On a balmy late summer night, the line outside Brooklyn Bowl wrapped around the block. A pair of concertgoers informed me that this was their seventeenth time seeing the bands. To conjure up the performance that inspires this devotion, close your eyes and imagine the likes of Janis Joplin and Otis Redding reincarnated, tackling the messy landscape of the 21st century in magnificent style. Those seminal figures are the oft-drawn-upon comparisons for the supercharged vocals that form the core of Banditos and St. Paul & the Broken Bones.
Banditos—an Alabama-raised, Nashville-based six-piece—released their sophomore EP, Visionland (Bloodshot Records) earlier this year. Beyond the album cover of a shadowy psychedelic scene is a vibrant vista indeed. The trading-off of vocals between Mary Beth Richardson, Corey Parsons, and Stephen Pierce takes us through a landscape with signposts of garage rock and soul and country. The sound may not be easily classifiable, but the result is certainly identifiable, alternating bittersweet yearning in songs like “Strange Heart” and “Healin’ Slow” with adrenaline-charged tracks like “Fine Fine Day,” propelled forward by the stylings of Jeff Salter’s guitar and the rhythmic backbone created by Randy Wade (drums) and Danny Vine (bass). The album name draws on phantasmagoria of late capitalism—VisionLand was a sprawling theme part constructed in the late ‘90s near the Bessemer, Alabama, childhood homes of some of the band members. The amusement park, built on a borrowed $60 million (largely of public funds), filed for bankruptcy five years later—a seeming metaphor for the mortgaging of the increasingly-elusive American dream, reflected in the narrative of “Fine Fine Day”: Been bustin’ my ass, got nothin’ to show / The weight of the world is such a heavy load. These weighty subjects are explored with a youthful flippancy (steppin’ in shit when your kicks are nice) and colorful textures, including from Pierce’s banjo.

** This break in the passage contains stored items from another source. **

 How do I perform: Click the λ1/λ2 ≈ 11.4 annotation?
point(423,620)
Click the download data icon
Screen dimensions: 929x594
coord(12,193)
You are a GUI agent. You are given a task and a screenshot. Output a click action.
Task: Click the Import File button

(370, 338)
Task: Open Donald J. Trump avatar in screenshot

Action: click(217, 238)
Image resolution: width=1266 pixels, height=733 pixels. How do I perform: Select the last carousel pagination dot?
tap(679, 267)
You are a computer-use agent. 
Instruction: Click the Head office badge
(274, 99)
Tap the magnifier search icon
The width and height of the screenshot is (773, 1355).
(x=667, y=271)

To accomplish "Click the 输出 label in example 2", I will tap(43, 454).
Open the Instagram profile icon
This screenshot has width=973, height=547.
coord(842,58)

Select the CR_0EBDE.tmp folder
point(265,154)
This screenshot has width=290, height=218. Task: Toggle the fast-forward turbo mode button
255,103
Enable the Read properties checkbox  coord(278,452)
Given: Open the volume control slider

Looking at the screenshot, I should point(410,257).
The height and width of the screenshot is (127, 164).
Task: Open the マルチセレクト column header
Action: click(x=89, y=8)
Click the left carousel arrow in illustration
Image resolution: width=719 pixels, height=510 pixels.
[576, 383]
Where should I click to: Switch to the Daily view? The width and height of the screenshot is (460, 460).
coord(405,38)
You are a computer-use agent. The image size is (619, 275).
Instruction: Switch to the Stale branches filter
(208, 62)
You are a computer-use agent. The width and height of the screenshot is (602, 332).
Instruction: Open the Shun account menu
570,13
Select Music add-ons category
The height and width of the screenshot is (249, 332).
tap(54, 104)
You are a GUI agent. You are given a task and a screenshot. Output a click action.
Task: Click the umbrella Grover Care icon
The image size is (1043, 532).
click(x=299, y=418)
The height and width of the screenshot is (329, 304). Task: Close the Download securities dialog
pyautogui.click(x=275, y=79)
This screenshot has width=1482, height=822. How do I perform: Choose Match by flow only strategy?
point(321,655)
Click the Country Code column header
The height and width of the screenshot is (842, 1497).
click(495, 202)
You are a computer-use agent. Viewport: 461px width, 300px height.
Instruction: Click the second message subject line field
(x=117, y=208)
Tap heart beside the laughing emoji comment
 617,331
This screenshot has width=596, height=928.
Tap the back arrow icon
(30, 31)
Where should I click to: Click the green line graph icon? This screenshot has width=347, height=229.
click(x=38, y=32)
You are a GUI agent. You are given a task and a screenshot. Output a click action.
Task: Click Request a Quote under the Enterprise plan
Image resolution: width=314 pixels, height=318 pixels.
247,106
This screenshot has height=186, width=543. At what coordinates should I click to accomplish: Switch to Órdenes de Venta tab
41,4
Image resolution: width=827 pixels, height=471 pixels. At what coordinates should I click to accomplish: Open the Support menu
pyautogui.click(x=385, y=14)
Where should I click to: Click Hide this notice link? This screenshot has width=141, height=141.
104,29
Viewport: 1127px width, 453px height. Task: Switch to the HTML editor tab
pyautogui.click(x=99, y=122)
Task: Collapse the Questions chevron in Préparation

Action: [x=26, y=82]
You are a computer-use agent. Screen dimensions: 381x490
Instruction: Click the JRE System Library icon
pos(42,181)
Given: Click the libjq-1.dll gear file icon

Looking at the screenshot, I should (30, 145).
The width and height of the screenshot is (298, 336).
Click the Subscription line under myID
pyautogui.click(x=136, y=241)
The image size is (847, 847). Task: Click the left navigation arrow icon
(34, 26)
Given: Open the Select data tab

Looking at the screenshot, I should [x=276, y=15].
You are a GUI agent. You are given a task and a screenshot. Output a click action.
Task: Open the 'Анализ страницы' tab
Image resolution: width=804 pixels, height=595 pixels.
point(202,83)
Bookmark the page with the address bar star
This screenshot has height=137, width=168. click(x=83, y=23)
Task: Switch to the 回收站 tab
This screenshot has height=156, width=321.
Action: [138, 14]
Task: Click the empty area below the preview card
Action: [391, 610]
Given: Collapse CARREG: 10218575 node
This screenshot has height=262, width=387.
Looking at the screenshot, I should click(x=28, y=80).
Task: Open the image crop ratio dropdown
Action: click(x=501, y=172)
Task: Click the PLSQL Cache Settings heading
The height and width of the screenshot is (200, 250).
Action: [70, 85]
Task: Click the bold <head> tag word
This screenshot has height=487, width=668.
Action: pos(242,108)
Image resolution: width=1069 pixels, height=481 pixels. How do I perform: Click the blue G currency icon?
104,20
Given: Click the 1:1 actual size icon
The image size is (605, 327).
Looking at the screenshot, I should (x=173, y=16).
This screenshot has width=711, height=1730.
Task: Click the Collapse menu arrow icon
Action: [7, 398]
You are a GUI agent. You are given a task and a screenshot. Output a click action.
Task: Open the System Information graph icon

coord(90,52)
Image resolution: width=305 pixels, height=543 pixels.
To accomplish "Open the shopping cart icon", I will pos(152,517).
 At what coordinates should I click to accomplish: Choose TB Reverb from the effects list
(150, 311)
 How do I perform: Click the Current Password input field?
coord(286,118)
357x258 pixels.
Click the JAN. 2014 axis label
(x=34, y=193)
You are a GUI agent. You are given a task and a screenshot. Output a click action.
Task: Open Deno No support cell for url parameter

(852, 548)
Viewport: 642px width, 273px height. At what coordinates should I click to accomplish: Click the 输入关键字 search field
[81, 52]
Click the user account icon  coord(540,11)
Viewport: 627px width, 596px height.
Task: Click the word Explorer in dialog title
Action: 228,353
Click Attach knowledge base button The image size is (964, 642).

After the Banditos’ exuberant, tambourine-shaking set got the capacity crowd all sweaty, St. Paul and the Broken Bones took the stage with signature flair. Paul Janeway—a strong contender for the title of best-dressed frontperson—started off the set with a luminous rendition of “Crumbling Light Posts,” shedding a shimmery gold robe to reveal a bright red suit. (His outfit was completed with a pair of bronze-and-bejeweled dress shoes, perfect for cutting dance moves across the floor.)
Janeway’s rafter-shaking, no-holds-barred voice sound like something from another era. The Birmingham band’s frontman was groomed to be a preacher, though he wryly and readily admits that “if me and God had a Facebook status, it would be ‘complicated.’” Gospel and Deep South roots are apparent in the music, and the set invoked a revival atmosphere—the grasping of hands as Janeway moved about the room, the call-and-response invocations, the brow-mopping—a fiery communal confessional.
St. Paul & the Broken Bones’ second album, Sea of Noise (RECORDS)—is a radiant exploration of a complex changing landscape, with tracks like “I’ll Be Your Woman” cheekily flipping the script (Oh sweet girl, how you rescue me … I’ll be your woman). Janeway doesn’t shy away from difficult topics, exploring the fracturing of contemporary society along fault lines old and new in “All I Ever Wonder” as he contemplates how we ain’t ever gonna sing one song / love goes, hate goes, now I am left all alone.
Sea of Noise is a stunner of an album from start to finish, with guitarist Browan Lollar, keyboardist Al Gamble, drummer Andrew Lee, and bassist Jesse Phillips building robust songs brightened by horns courtesy of llen Branstetter (trumpet), Jason Mingledorff (saxophone, clarinet, flute),and Chad Fisher (trombone).
It was a high-voltage evening from start to finish, showcasing the young standard-bearers of Americana traditions and challenging, in delightful fashion, preconceptions of how southern heritage and sociopolitical values intersect.